Yes, if you are not an electrician or an electrical engineer, you have to use things that you can easily plug together. But that does not mean that it cannot be dangerous! With electricity, you always need to acquire some knowledge since it can be harmful, at least to your hardware (if not to your house and your body) 
I don’t know the Internet-of-Things relay you linked to. You have to look at the spefications, always, of what you connect on one side and of what you connect on the other side. So keep in mind that on the Hitachi aka Omron, the relay output has a maximum and a minimum current because it’s a solid state relay.
The “Multi-Outputs” DRV and UPF / DCM on Huanyang HY Series are open collector outputs. The KA/KB and FC/FA outputs seem to be internal relay outputs. But the manual of such cheap chinese manuals is poor. But I have seen on photos that they have at least one electromagnetic relay on the pcb. So the limitations of a solid-state relay (their minimum load current, and their risk of being destroyed more easily by excessive currents or voltages) would not apply there, but certainly they do with the Hitachi/Omron AL outputs.
Again, before you connect something to an internal 24 V source of a VFD, be sure that the current that the electromagnetic relay coil or the solid-state-relay input that you wish to connect only draws less than the maximum current of this output (and be aware that it could also be in use by other additional functions). The maximum current of a power source should always be found/be looked for/be looked up in the datasheet or manual. If you connect things, you are always responsible for having read the specifications in order to make sure your things don’t vaporize 
.
By the way, if you start studying datasheets you will learn a lot. And if some hardware lacks useful datasheet, better not use it.
If you have an open collector output, this means that a part of the circuit is missing, and you have the opportunity (and the necessity) to provide this missing part. This is usually done with a pullup resistor and a power source, and of course the load. But since the pin 23 “estop” of Onefinity Controller is programmed inside the AVR microcontroller as an input with internal pullup resistor (AVR’s feature this), you could wire Hitachi’s/Omron’s pin 11 or 12 to pin 23 “estop” on Onefinity Controller, and “CM2” to pin 25 “ground”. But I would rather use the small signal relay solution I described above because it gives you galvanic isolation and you don’t have to worry about ground.
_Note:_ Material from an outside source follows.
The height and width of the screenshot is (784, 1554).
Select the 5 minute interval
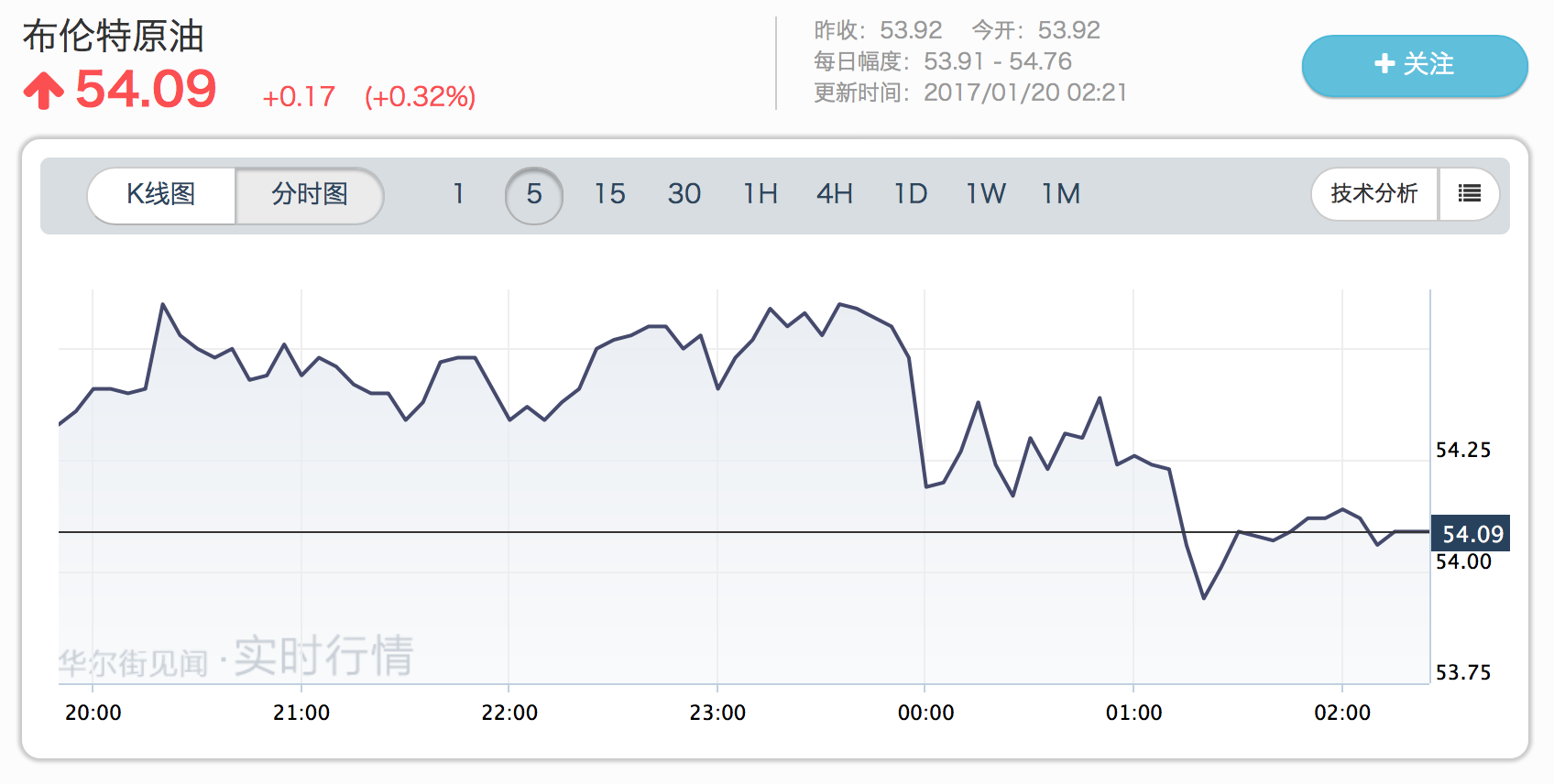(534, 194)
The wiring would be as explained in the picture above: Terminal 11 or 12 wired to the control coil of a small signal relay like Omron G5V-1 24 V, the other coil pin supplied by a 24 V power supply which in turn has its ground connected to CM2, not forgetting the flyback diode backwards over the relay coil. And then on the other, galvanically isolated side of relay (not shown in picture above) wiring the relay contacts to pins 23 (estop) and 25 (ground) of the CNC Controller.
I had a quick look at the IoT relay WWW link you provided:
Q: How much current does it take to trigger the control port?
A: About 0.2mA, the input is constant current. 12-120VAC or 3.3-48VDC will trigger the relay. DC trigger input is polarity sensitive. Pay attention to the positive(+) and negative(-) markings above the trigger connector.– Source: digital-loggers.com: IoT Relay II FAQs
So it says it sucks 0.2 mA constant current on the control input. Whether this is enough for the requirements of the solid state relay behind the Hitachi’s AL{0..2} relay outputs, you already can tell yourself now with the information I gave you above. See the specification of the AL{0..2} outputs of Hitachi VFD above. It’s not said for 24 V DC explicitly but is says “5 V DC, 100 mA” minimum, and 100 mA with DC is usually what you need at last as a rule of thumb for a load with a solid state relay.
However if you were forced to use this AL relay output of the Hitachi VFD because the other outputs are already in use, you could of course wire a driver in front of the IoT relay input that ensures consuming 100 mA. But then again you would be wiring electronics then, not just plugging things in.
But, you still have the other output, “11/EDM”. If you don’t use extended device monitoring (EDM), output 11 is free to connect any relay on it. And if you do use EDM, you don’t need to call “estop” on the CNC Controller, since the EDM would take care of it, so output 12 would be free then.